Re: DIN 5007, Swiss Sorting

From: Markus Kuhn (Markus.Kuhn@cl.cam.ac.uk)
Date: Sun Mar 12 2000 - 20:02:09 EST


Michael Everson wrote on 2000-03-12 15:24 UTC:
> Ar 20:32 -0800 2000-03-11, scríobh Alain:
> >Michael Everson disagrees that for English lower case should be sorted
> >first in case of quasi homographs (ex. : august before August), based on
> >what he deduces from the short version of the OED.
>
> I don't just disagree or deduce, I gave actual evidence. The "short
> version" Alain refers to is the Concise Oxford Dictionary of Current
> English. See http://www.egt.ie/standards/iso10646/pdf/n688.pdf for a review
> of dictionaries.

What troubles me with all the work on the international sorting standard
is that far too much emphasis is given on so-called "existing practice".
Let's face it: there is no such thing. Extremely few people know or
agree about the algorithmic details of the traditional sorting order in
their respective locale. Very few countries have detailed formal
standards (such as the German DIN 5007), and even in these countries
these standards are so little known that lots of modifications could be
made without anyone noticing. "Anyone" includes experts such as
dictionary publishers, who tend to be not less confused than the
ordinary person.

The aim of the UCS sorting standard should be

  - user friendliness
  - easy to remember
  - helpful in manually locating words in huge sorted lists
  - practical
  - efficiently implementable
  - consistent and simple across may different languages and scripts

and alternatives should please be discussed in these terms and not in
terms of compatibility with this or that dictionary.

Compatibility with the precise details of existing national standards is
completely irrelevant, unless more than 0.1 % of the population in the
respective locale are actually familiar with this practice.

E.g., I have asked over a dozen French people (academics and frequent
users of dictionaries) about the in my eyes very unexpected idea of
sorting French accents in reverse order (last character most
significant), and I have not yet found anyone (excect i18n experts who
followed the discussion here) who knew about these rules.
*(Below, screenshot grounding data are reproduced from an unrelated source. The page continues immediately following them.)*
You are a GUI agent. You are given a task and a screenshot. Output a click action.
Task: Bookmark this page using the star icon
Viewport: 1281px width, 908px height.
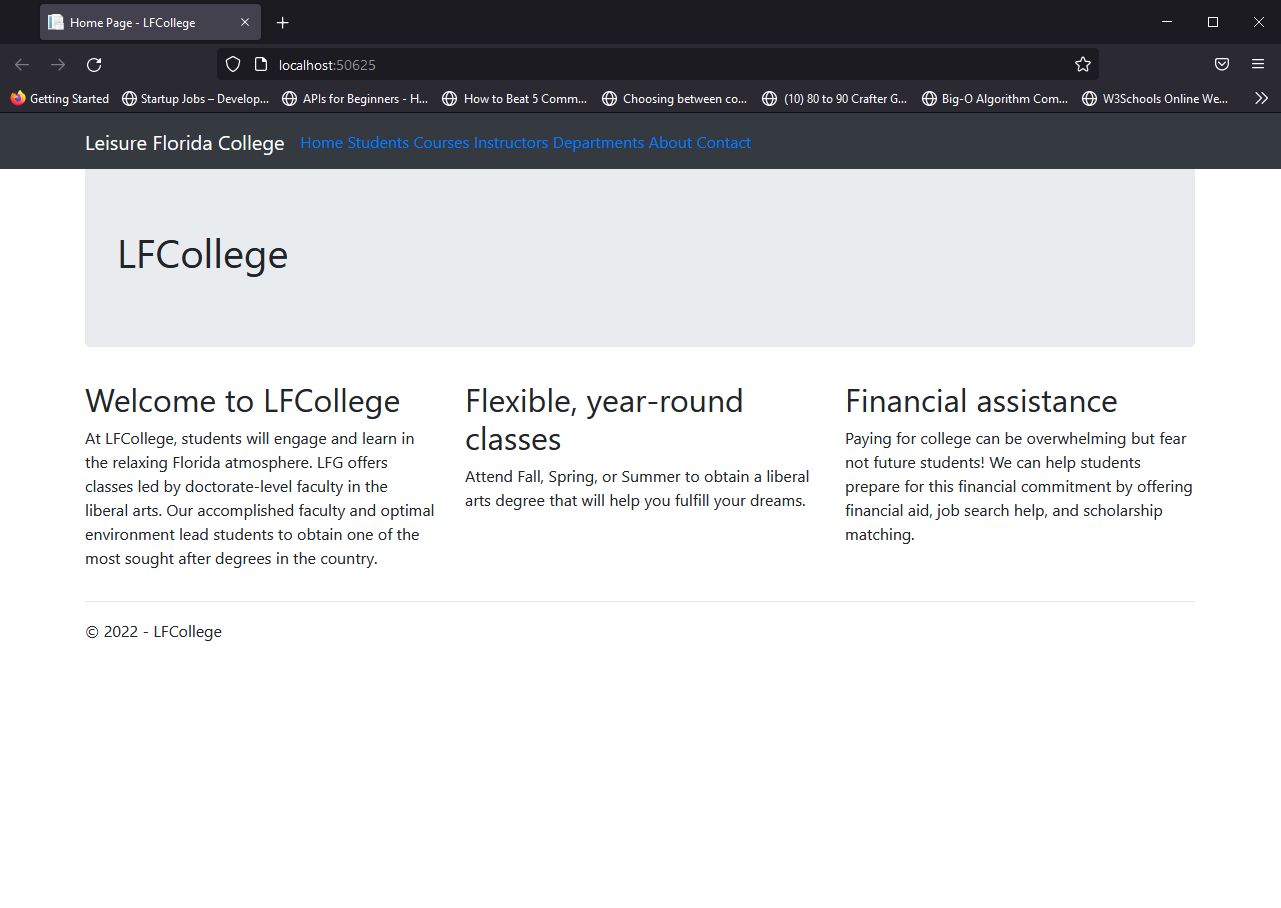pos(1082,64)
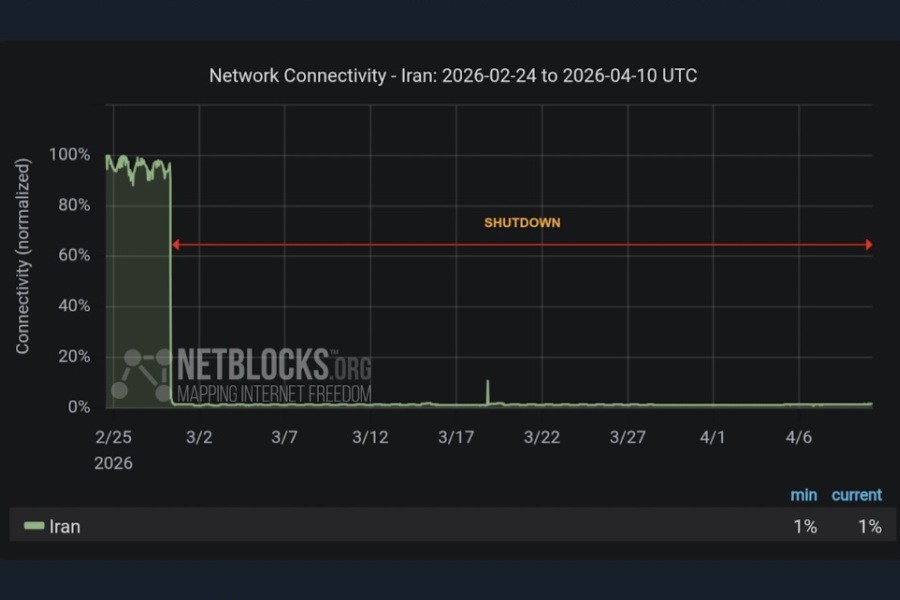Image resolution: width=900 pixels, height=600 pixels.
Task: Click the 3/17 date label on the x-axis
Action: [x=456, y=437]
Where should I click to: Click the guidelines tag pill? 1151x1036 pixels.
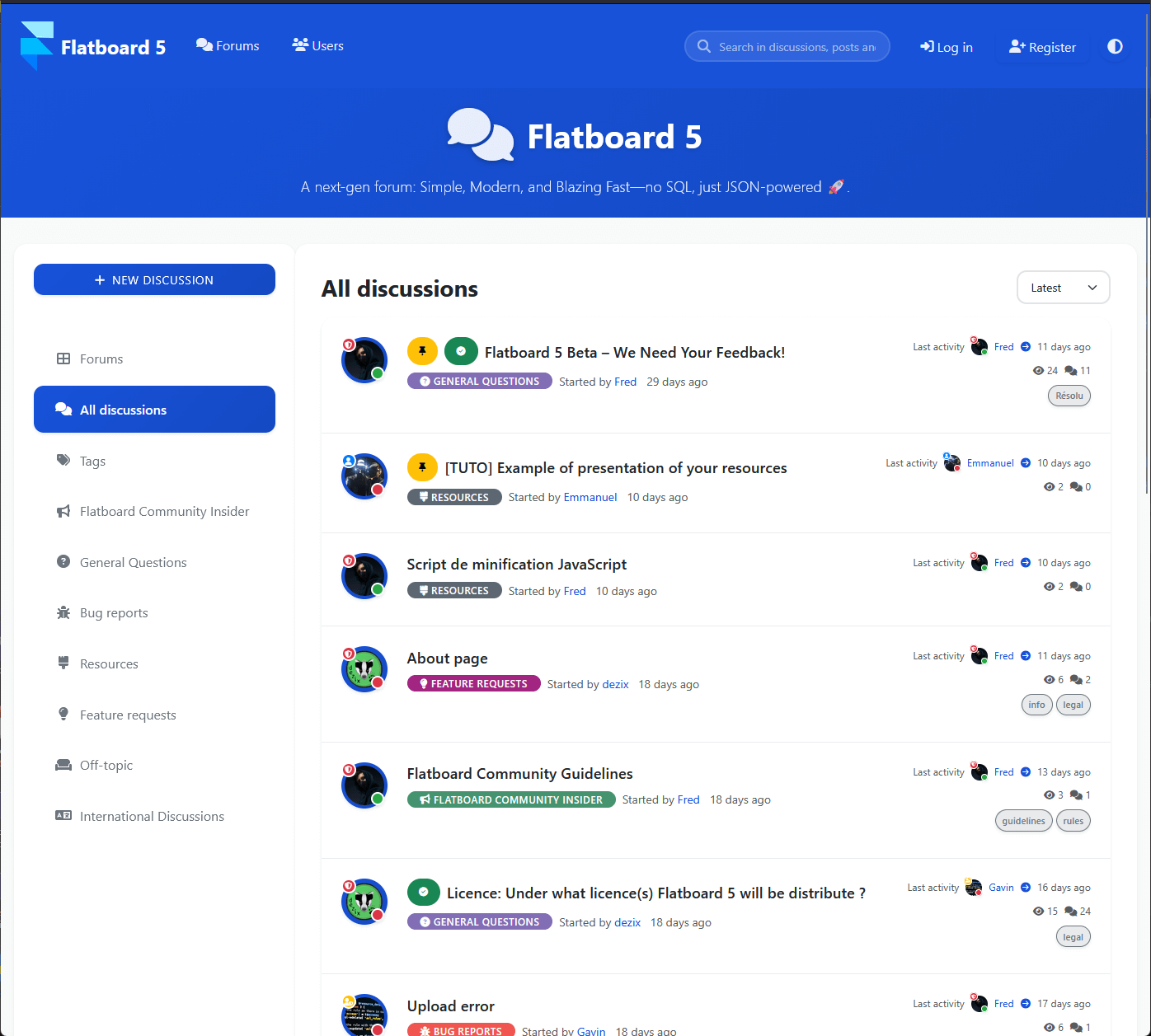[1023, 820]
I have not yet
found a single person ever who was able to explain to me, why it is a
good idea to sort French accents in reverse at all. Is there any, apart
from that some dictionaries seem to do it?

Perhaps, it turns out in the end to just have originated as a
programming error in the software of some dictionary publisher, and now
this is kept on forever without ever being questioned again.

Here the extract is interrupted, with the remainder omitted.